Archive for the 'Work/Professional' Category  

Posts on topics related to my work as a software developer at Middlebury College.

Regex from the dark lagoon

November 13th, 2013

Filed under: Computers and Technology , Work/Professional

Tags: , , ,

As a software developer or system admin have you ever encountered regular expressions that are just a bit too hard to understand? Kind of frustrating, right? As a rule, regular expressions are often relatively easy to write, but pretty hard to read even if you know what they are supposed to do. Then there is this bugger:

/^(?:([0-9]{4})[\-\/:]?(?:((?:0[1-9])|(?:1[0-2]))[\-\/:]?(?:((?:0[1-9])|(?:(?:1|2)[0-9])
|(?:3[0-1]))[\sT]?(?:((?:[0-1][0-9])|(?:2[0-4]))(?::?([0-5][0-9])?(?::?([0-5][0-9](?:\.[0-9]+)?)?
(Z|(?:([+\-])((?:[0-1][0-9])|(?:2[0-4])):?([0-5][0-9])?))?)?)?)?)?)?)?$/x

This is the most complex regex I’ve ever had need to write and I just had to share. Can you guess what it might do? 😉

Continue Reading »

Git Tip: Grouping feature-branch commits when merging.

December 12th, 2010

Filed under: Computers and Technology , Work/Professional

Tags: , ,

Let’s say you are working on a large feature or update that requires a bunch of commits to complete. You finish up with your work and are then ready to merge it onto your master branch.

For example, here is the history of my drupal repository after some work updating the cas module to the latest version (and to support the new version of phpCAS):

As you can see, I have a number of commits, followed by a merge in with the new module code, followed by some more commits.

Now, if I merge my feature branch (master-cas3-simple) into the master via

git merge  master-cas3-simple

then the history will look like this:

While the history is all there, it isn’t obvious that all of the commits beyond “Convert MS Word quote…” are a single unit of work. They all kind of blend together because git performed a “fast-forward” commit. Usually fast-forward commits are helpful since they keep the history from being cluttered with hundreds of unnecessary merge commits, but in this case we are loosing the context of these commits being a unit of work.

To preserve the grouping of these commits together I can instead force the merge operation to create a merge commit (and even append a message) by using the --no-ff option to git merge:

git merge --no-ff -m "Upgraded CAS support to to cas-6.x-3.x-dev and phpCAS 1.2.0 RC2.5" master-cas3-simple

This results in the history below:

As you can see, merging with the --no-ff option creates a merge commit which very obviously delineates work on this feature. If we decided that we wanted to roll back this feature it would be much easier to sort out where the starting point before the feature was.

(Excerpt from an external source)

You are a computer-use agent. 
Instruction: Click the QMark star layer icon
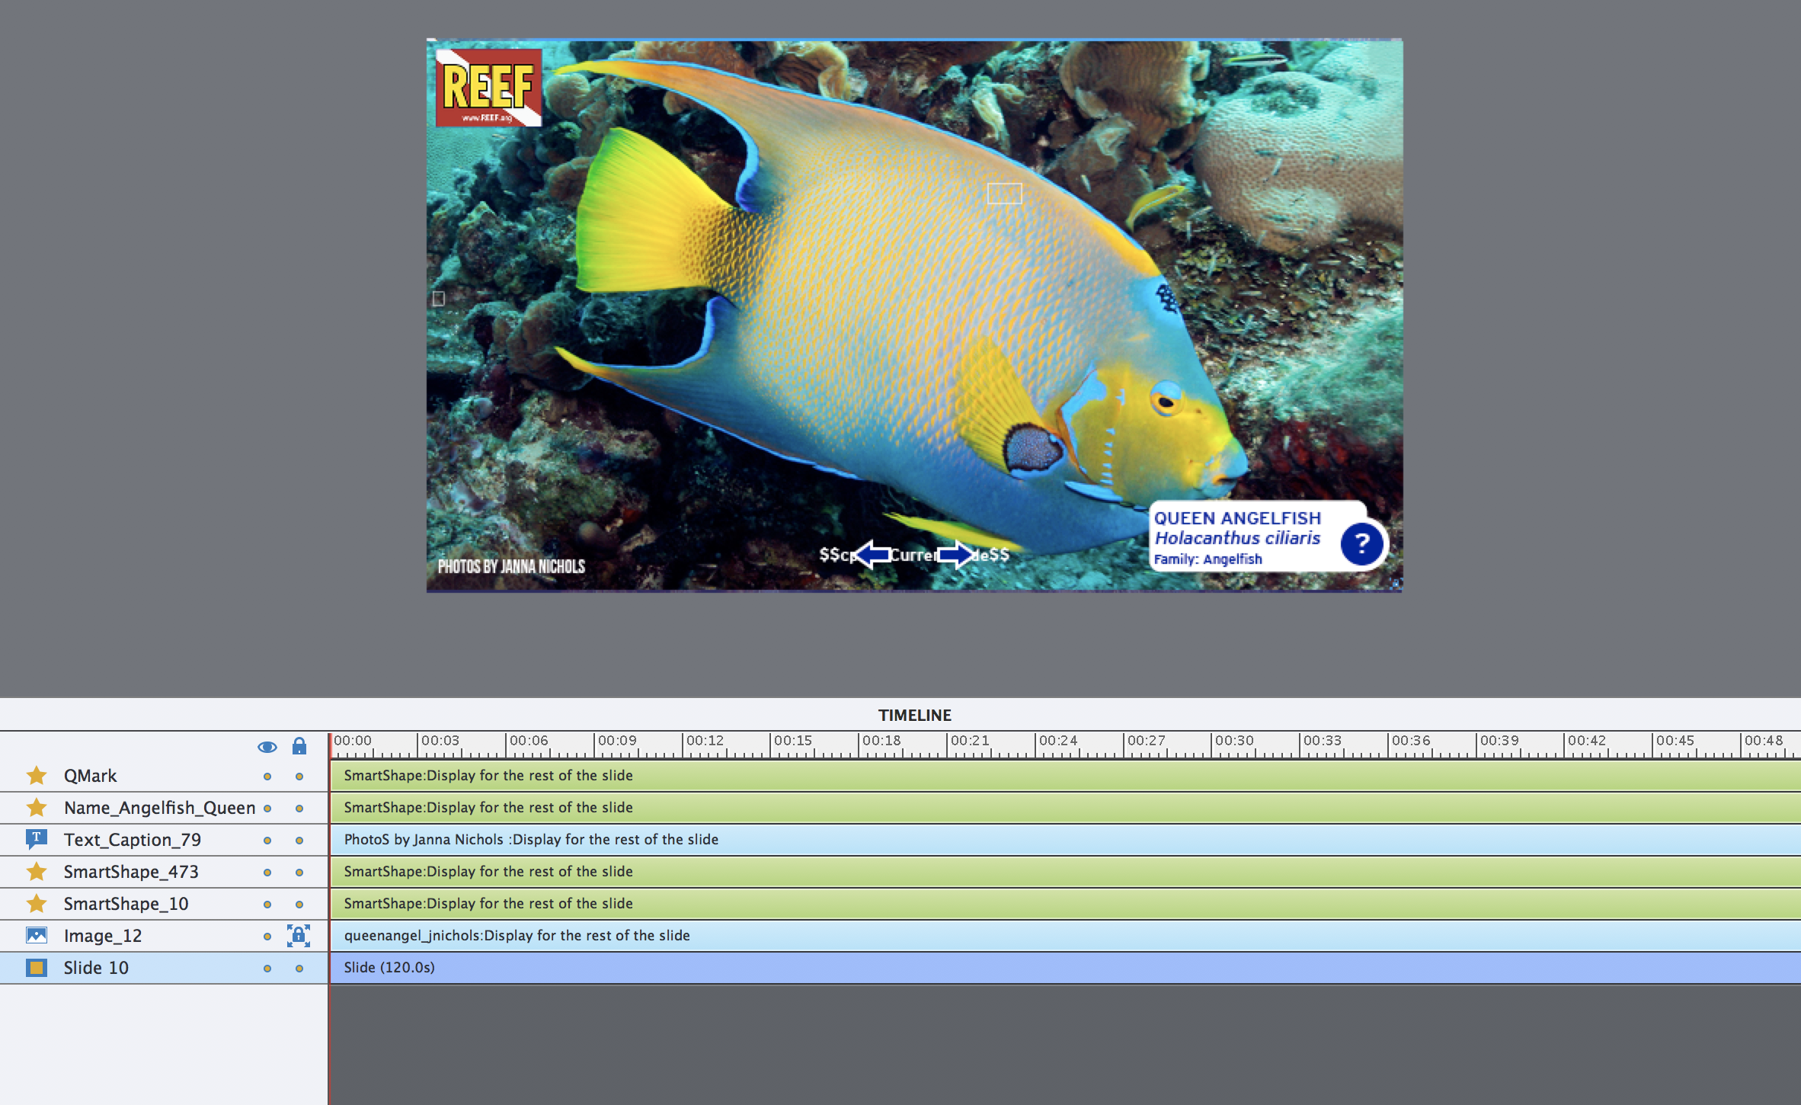(37, 776)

Thanks to Vincent Driessen for turning me onto the utility of the the --no-ff merge option via his post “A successful Git branching model“.

Mirroring a Subversion repository on Github

December 5th, 2010

Filed under: Computers and Technology , Work/Professional

Tags: , , , ,

For the past few months I have been doing a lot of work on the phpCAS library, mostly to improve the community trunk of phpCAS so that I wouldn’t have to maintain our own custom fork with support for the CAS attribute format we use at Middlebury College. The phpCAS project lead, Joachim Fritschi, has been great to work with and I’ve had a blast helping out with the project.

The tooling has involved a few challenges however, since Jasig (the organization that hosts the CAS and phpCAS projects) uses Subversion for its source-code repositories and we use Git for all of our projects. Now, I could just suck it up and use Subversion when doing phpCAS development, but there are a few reasons I don’t:

  1. We make use of Git submodules to include phpCAS along with the source-code of our applications, necessitating the use of a public Git repository that includes phpCAS.
  2. The git-svn tools allow me to use git on my end to work with a Subversion repository, which is great because…
  3. I find that Git’s fast history browsing and searching make troubleshooting and bug fixing much easier than any other tools I’ve used.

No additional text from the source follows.